Bamboo flooring and custom built-ins—fashioned from medium-density fiberboard with a white-lacquer finish—brightened Gavin and Sheila Smith’s 650-square-foot attic. Gavin Smith designed the blackened-steel balustrade, which has cable inserts and a walnut handrail.
The top floor of Gavin and Sheila Smith’s century-old Craftsman-style house in Seattle’s Queen Anne neighborhood was, by any measure, a lousy place to sleep and keep an office. “It was cold, it was dark, it was cramped, it was just barely functional,” Gavin says. So, in 2012, Gavin, an architect, set about transforming it into a light-filled suite that includes a master bedroom and bathroom and a versatile space where he and his family could work and play.

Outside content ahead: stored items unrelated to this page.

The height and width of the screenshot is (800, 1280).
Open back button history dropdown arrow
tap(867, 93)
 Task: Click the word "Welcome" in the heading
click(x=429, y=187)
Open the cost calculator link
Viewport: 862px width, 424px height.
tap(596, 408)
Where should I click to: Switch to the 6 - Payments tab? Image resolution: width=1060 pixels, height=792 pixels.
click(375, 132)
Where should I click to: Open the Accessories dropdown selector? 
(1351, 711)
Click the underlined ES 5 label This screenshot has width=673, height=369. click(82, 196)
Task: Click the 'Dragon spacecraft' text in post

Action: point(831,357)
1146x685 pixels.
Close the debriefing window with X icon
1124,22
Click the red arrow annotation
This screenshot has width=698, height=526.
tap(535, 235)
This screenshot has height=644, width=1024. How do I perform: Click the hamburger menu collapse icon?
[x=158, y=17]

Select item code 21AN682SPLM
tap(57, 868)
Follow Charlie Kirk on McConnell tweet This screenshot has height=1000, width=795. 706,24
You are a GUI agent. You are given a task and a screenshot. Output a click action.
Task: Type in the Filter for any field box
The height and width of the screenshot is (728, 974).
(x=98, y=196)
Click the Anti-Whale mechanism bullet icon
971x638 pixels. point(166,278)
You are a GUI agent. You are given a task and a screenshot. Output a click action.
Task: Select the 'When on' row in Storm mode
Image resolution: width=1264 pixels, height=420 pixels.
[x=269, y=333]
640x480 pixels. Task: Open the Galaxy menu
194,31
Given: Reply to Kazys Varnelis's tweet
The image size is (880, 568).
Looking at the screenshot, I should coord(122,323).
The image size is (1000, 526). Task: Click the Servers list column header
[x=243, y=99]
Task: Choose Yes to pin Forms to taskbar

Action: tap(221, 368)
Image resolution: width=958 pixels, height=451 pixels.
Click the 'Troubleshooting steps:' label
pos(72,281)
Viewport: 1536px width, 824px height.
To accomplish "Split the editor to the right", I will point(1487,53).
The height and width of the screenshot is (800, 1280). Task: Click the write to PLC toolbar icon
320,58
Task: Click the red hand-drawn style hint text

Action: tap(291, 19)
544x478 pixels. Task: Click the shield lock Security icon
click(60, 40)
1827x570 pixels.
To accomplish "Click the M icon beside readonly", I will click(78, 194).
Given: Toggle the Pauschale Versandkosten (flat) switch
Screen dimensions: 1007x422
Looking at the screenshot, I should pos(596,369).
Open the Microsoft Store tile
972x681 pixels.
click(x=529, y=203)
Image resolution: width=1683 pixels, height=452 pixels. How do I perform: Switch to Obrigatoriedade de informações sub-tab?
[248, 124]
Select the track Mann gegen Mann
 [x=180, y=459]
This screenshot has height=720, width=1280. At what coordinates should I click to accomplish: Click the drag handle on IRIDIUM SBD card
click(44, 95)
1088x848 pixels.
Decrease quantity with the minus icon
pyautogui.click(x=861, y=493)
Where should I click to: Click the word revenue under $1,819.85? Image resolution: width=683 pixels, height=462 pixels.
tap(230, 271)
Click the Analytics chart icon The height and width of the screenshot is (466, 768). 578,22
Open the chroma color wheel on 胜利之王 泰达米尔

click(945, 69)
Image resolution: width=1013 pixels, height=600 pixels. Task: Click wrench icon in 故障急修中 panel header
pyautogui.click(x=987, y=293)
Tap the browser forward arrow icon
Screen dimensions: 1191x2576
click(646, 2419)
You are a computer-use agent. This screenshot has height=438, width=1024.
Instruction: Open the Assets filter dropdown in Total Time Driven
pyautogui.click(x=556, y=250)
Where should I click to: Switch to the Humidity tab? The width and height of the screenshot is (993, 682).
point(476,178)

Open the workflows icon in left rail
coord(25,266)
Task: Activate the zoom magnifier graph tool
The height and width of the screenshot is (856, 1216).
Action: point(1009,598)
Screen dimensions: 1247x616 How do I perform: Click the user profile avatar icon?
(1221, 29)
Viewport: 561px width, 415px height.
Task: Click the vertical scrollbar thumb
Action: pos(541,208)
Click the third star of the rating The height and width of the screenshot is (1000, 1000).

His first step was to remove a series of collar ties to create a cathedral ceiling, which added nearly two feet of headroom at the center. A brick chimney was demolished, and four skylights were installed. In the office, Gavin designed built-ins—cabinets, a pair of desks, and two daybeds where the couple’s sons, Emory and Oliver, like to read—that add a note of flexibility.
Construction wrapped in March 2014, after about six months. Now, Gavin says, “it’s somewhere you can actually enjoy being. There’s plenty of light, so it’s a good place to work or whatever you need to do. It’s 180 degrees from what it was before.”